[arethuza]

Out of interest, why not create a database user account that is read only and use that?

[hackoder]

It was a bunch of different tasks. For some, we did use a read only account. Other tasks (updating top 10 scores, updating the users table with their geo-ip based location etc) required write access.

Just to add some more thoughts based on other comments.. yes a lot of companies do stuff like this, particularly startups. The upside in these situations is that you end up learning things extremely quickly which wouldn't be possible in a more controlled environment. However not having backup and restore working is just ridiculous and I keep shaking my head at how they blamed the OP for this mistake. Unbelievable.

[petriw]

Just remember to always verify it's still read only.

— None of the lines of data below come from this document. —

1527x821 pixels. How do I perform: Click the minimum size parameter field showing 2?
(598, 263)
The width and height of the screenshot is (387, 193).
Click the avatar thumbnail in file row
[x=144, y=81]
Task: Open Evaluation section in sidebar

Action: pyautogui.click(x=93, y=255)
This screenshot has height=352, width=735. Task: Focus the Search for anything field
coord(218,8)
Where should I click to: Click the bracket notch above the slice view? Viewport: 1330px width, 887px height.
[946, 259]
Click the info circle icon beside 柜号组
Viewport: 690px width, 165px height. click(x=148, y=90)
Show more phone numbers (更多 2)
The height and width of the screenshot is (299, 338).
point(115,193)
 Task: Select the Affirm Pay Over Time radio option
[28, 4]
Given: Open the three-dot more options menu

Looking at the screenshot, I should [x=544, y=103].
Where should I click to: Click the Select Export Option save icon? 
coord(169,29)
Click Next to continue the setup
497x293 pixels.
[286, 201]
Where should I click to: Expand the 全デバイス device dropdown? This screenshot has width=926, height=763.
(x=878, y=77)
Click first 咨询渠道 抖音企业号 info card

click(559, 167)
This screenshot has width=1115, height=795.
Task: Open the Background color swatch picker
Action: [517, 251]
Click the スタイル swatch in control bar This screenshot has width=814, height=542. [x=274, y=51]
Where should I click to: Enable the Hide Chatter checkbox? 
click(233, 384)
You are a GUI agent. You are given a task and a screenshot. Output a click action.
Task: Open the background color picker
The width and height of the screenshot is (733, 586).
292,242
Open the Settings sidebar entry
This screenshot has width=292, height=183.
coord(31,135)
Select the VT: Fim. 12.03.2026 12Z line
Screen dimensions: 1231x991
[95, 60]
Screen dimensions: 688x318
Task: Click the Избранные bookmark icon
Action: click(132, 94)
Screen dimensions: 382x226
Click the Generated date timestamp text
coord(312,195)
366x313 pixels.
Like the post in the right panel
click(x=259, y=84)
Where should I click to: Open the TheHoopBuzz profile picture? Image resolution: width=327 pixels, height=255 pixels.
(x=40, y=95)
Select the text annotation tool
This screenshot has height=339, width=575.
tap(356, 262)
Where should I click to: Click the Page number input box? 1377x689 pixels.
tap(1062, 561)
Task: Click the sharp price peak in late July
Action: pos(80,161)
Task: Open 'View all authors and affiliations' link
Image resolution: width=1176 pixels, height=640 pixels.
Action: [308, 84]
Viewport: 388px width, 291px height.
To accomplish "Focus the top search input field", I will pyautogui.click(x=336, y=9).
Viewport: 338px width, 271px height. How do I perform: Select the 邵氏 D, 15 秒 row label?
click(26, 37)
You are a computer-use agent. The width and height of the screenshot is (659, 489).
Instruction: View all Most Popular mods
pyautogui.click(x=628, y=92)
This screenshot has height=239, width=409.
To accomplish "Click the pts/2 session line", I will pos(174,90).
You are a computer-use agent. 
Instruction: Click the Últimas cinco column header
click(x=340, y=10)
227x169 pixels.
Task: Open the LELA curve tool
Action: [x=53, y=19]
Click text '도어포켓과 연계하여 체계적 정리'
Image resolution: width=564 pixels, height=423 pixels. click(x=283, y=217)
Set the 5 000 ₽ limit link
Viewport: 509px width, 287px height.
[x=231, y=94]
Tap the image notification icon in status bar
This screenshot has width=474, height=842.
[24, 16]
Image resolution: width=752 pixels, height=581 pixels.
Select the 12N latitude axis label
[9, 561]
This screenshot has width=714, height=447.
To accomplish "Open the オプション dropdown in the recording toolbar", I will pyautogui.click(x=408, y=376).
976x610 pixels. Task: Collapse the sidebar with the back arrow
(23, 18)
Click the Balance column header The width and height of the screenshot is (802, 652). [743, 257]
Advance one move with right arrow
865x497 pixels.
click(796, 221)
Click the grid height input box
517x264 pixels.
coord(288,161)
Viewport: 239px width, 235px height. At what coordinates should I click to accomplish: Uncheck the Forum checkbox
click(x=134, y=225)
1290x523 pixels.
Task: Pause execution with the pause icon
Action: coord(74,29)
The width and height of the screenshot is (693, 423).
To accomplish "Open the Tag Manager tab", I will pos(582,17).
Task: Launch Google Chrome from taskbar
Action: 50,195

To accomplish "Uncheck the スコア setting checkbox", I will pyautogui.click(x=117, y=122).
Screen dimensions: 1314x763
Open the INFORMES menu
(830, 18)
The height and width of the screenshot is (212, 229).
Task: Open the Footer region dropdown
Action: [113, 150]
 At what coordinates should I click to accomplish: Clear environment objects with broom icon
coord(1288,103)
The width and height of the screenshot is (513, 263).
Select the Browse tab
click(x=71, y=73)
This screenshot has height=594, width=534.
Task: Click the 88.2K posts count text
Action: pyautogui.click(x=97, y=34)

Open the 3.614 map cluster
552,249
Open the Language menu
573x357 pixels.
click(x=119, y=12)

Or a coworker will find the login in your scripts, repurpose it, then notice they need more rights and "fix" the account for you.

[MBCook]

Plus read-only isn't a guarantee. You can't write data, but you can run a bad select or join that ends up effectively locking the database.

SELECT * FROM my_200_GB_table will always be there.

[michaelt]

Why should a select or join lock a database? Surely no database lets one query starve another of IO or CPU?

[mst]

I like to suffix such account names with _readonly.

[arethuza]

"find the login in your scripts"

It's actually quite nice using a database server that doesn't require explicit credentials to be used.